Histoires Des Invités

 

Framm 6

Par Arkann

 

Une semaine passée à voyager, dans le cadre de mon travail. Une semaine à protéger ce patron, ce client que j’aimais de moins en moins. Un client qui s’entourait de gardes du corps par prestige, pour avoir l’air important, pas parce qu’il avait des ennemis mortels. Peu importe. Il payait à temps, et bien.

De nouveau dans mon secteur. J’avais changé le badge de spécialiste que la loi me forçait à porter pour un autre, moins impressionnant. Dans les niveaux inférieurs, je pouvais me permettre une telle chose. Dans les étages supérieurs, les autorités pouvaient me causer des ennuis pour « port de faux ».

Une semaine au loin.

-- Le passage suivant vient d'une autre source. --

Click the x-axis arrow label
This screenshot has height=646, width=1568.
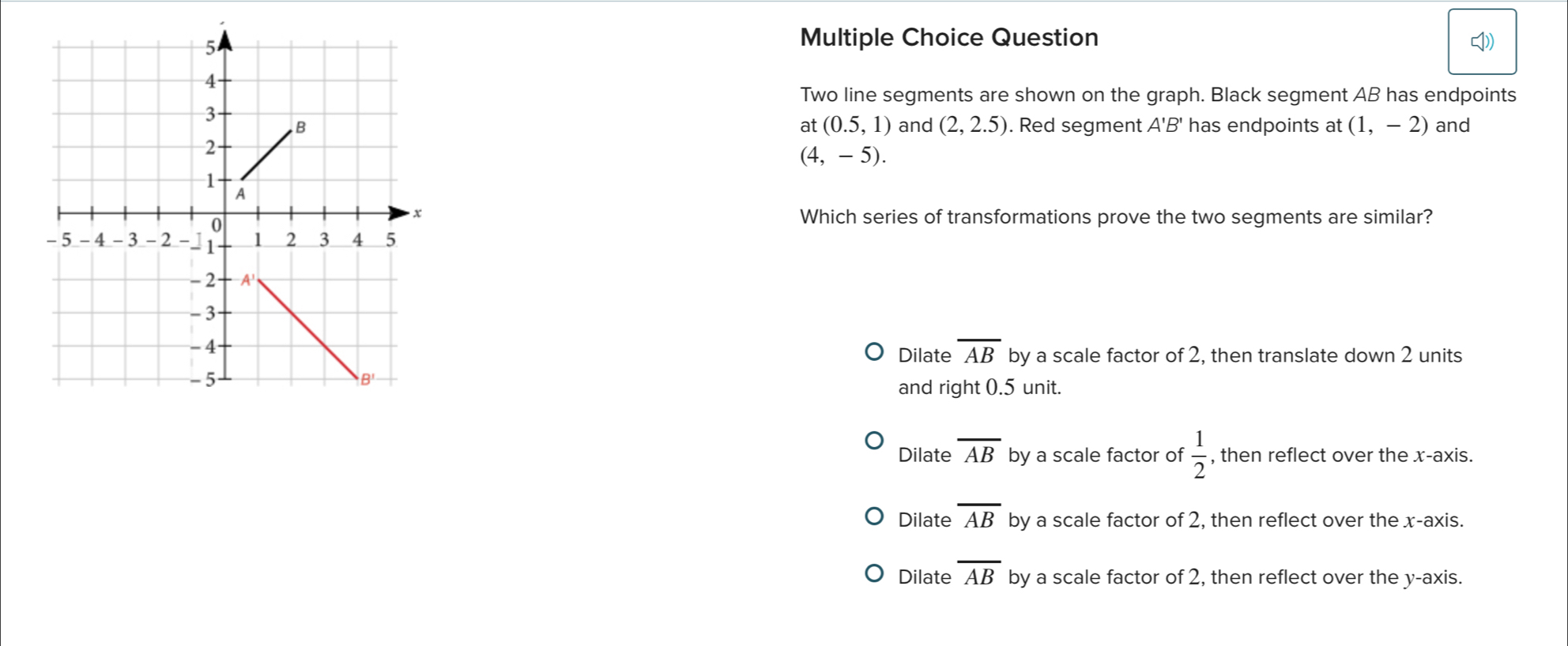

J’avais gardé contact avec Milène, bien sûr, mais… disons que j’avais bien hâte de l’embrasser, de la sentir sous moi.

« Bonsoir, Monsieur Arkel… » Le sourire d’Alem était détendu. Il pouvait voir, de par la faible puissance de mon halo, que j’étais plutôt allègre. Et pourquoi pas? Milène m’attendait, et j’allais pouvoir l’embrasser, sentir ses cuisses nues contre les miennes.

Alem n’était pas exactement une bonne personne, mais il avait eu une enfance difficile et tirait son épingle du jeu assez bien, sommes toute. Pressé, un peu distrait avec les visions érotiques se bousculant dans ma tête, je ne lui répondis que par un sourire.

Des portes à droite, des portes à gauche. Je tentais d’avoir l’air nonchalant, tout en ayant un pas rapide. Un chien en montait un autre avec une vigueur animale que Milène… allait connaître. Certains passants s’étaient arrêtés pour les voir à l’œuvre. La propriétaire de la chienne –je présumais- arriva avec un grand bac empli d’eau froide, et le versa sur les chiens en gueulant. Quelle cruauté!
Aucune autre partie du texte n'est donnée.